I now want to resign after working for 7 months as I have to be in my home country due to some emergencies. I have no intention of coming back to UAE. 
I cannot give more that 30 days of notice as I have to be in my country urgently. I casually asked the PRO as to how much will the recruitment charges be if I intend to leave and he said about 10000 AED. I don't have that much amount with me to pay.

I want to leave by not paying and with only one month's notice. How and what can I do in order to leave? I am also considering leaving without cancelling the visa. But I might have to come back someday after maybe 5 years for even a visit. I prefer doing things legally.
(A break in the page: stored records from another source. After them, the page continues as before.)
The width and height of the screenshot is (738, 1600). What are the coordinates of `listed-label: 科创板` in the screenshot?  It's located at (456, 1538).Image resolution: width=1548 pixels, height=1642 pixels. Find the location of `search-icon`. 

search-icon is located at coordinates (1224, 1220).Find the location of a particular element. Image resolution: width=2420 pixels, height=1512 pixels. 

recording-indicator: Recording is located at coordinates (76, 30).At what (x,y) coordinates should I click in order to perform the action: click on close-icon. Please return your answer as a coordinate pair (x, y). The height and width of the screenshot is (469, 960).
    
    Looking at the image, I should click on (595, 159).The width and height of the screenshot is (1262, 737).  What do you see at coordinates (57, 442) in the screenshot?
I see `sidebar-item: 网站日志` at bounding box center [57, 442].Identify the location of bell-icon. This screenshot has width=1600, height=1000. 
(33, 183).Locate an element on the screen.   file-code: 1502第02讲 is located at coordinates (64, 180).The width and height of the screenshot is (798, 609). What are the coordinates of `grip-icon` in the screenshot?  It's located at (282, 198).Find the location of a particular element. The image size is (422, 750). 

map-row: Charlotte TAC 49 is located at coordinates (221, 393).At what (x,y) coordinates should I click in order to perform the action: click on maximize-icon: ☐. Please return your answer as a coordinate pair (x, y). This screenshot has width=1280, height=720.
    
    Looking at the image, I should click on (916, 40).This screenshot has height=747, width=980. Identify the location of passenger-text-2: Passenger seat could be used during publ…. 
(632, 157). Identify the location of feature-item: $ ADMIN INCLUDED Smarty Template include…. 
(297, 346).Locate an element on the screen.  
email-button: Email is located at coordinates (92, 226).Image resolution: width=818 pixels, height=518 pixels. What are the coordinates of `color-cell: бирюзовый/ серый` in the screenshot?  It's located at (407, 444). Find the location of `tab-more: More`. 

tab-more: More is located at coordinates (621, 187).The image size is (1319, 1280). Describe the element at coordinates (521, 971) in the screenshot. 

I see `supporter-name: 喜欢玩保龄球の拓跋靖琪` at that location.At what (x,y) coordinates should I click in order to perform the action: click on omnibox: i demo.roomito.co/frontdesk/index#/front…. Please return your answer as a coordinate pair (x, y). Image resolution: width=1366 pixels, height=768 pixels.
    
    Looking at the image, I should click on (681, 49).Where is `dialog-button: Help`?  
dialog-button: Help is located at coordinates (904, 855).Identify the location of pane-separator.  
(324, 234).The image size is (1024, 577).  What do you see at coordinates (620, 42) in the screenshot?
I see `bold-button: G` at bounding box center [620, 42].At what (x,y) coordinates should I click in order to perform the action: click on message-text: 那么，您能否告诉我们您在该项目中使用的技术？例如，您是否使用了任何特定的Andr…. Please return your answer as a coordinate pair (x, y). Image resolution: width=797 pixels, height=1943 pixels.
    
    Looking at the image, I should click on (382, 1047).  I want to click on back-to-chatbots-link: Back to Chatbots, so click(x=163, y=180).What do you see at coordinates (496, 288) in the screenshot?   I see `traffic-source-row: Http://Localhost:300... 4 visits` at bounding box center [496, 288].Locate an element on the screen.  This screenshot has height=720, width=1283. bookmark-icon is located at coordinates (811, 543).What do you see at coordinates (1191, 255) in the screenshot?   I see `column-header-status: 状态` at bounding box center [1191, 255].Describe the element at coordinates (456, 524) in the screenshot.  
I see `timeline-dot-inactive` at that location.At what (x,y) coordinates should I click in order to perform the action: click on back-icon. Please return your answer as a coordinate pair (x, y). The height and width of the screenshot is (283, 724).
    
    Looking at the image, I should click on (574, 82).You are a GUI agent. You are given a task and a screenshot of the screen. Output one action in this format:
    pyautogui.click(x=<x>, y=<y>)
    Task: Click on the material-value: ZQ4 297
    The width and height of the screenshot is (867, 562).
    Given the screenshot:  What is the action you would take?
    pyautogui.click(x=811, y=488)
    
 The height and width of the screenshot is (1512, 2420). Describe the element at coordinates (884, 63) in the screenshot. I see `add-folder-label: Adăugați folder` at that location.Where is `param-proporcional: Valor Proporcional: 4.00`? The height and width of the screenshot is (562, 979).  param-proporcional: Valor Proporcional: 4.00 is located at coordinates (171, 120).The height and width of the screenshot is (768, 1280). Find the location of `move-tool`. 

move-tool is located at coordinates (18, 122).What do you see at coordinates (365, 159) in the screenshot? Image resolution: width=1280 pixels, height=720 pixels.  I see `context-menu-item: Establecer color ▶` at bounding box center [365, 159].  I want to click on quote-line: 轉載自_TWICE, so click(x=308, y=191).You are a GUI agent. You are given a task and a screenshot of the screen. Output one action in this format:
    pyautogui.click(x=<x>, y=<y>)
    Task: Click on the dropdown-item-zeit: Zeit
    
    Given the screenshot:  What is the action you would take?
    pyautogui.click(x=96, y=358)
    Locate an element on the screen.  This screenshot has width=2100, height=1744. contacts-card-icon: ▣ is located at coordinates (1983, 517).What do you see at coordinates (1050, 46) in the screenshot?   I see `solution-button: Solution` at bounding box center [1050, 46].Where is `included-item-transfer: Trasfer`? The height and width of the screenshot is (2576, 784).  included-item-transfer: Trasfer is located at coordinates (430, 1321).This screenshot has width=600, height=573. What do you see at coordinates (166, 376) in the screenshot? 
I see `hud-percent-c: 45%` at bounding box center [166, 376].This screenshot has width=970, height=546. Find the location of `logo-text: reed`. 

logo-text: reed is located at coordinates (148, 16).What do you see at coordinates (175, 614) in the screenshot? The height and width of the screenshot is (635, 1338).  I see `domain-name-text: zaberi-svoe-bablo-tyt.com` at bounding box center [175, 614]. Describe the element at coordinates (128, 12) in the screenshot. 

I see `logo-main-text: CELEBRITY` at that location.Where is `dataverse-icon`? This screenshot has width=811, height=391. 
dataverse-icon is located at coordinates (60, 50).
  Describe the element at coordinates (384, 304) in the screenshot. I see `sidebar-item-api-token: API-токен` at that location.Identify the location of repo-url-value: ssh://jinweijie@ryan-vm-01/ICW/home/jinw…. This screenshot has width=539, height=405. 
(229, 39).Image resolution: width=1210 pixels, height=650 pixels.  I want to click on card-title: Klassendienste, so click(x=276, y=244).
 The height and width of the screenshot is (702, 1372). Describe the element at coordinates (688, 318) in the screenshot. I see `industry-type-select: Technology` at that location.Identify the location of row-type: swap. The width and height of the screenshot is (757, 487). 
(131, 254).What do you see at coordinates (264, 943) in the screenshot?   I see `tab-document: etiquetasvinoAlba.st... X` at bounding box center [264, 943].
Any advice will be appreciated.

Thank you.


----------



## Stevesolar (Dec 21, 2012)

Hi,
Welcome to the forum.
Please read what you have written again - as you contradict yourself in different sentences.
Either you intend to come back to the UAE in the future, or you dont - you mention both options above.
From what i understand of UAE labour law - if you terminate your employment early, then you owe the company the equivalent of 1 1/2 months salary and they cannot charge you visa & hiring fees.
If you really never intend to come back to the UAE - then simply leave after you receive your next pay cheque (assuming you are in possession of your passport - which you should be, as it is against law for your employer to keep it).
Cheers
Steve


----------



## os0871 (Apr 13, 2014)

Thank you for your reply Stevesolar.

I am sorry for not being clear in my previous post. What I meant is I do not intend to come back to UAE for work. Maybe I might come back for a visit, as I have friends and family living here, that too not anytime soon. 
Thank you for your advice regarding the dues. Does the clause that they have mentioned in the document (which is point 2 in my original post) mean nothing? 
Could you also advice about the notice period that I will need to serve if I go legally?

Thanks


----------



## omrano (Jul 13, 2014)

Hello os0871,
As steve said, it is against the law that they charge you for the visa and other stuff as well , but still they have a signed document that u agree to return the visa cost.
your best option is to go to the ministry of labour, explain your situation and ask for their advice.
Best of luck


----------



## omrano (Jul 13, 2014)

I just read the below in the UAE labour Law

"In the event that no notice has been given, the party who ought to have given the notice must compensate the other with the payment of at least 30 days wage in lieu of the notice period"

also 

"Can an employee terminate a contract without notice?

An employee may terminate his contract of employment without notice in either of the following cases (as per Article 121 of the Law):

1. If the employer has not fulfilled his obligation towards him as provided in the contract or in the Law, for instance where an employer does not pay his employee his wages on time."


You can read through the UAE labour law, but still ur best option is the MOL.


----------



## BedouGirl (Sep 15, 2011)

If you have a limited contract, then you have to pay accordingly. If you have signed a document to say you will pay for visa, etc. costs if you leave before the end of the contract, then you will, in all likelihood, have to pay. Best thing you can do is to call the MoL.


----------



## os0871 (Apr 13, 2014)

Thank you all for the quick replies. Really appreciate all your help. As suggested, I will visit MOL tomorrow and seek advice.


----------



## omrano (Jul 13, 2014)

Good luck and keep us updated with what the MOL will tell u.
Someone in the future might be in ur shoes, and this topic might help them.


----------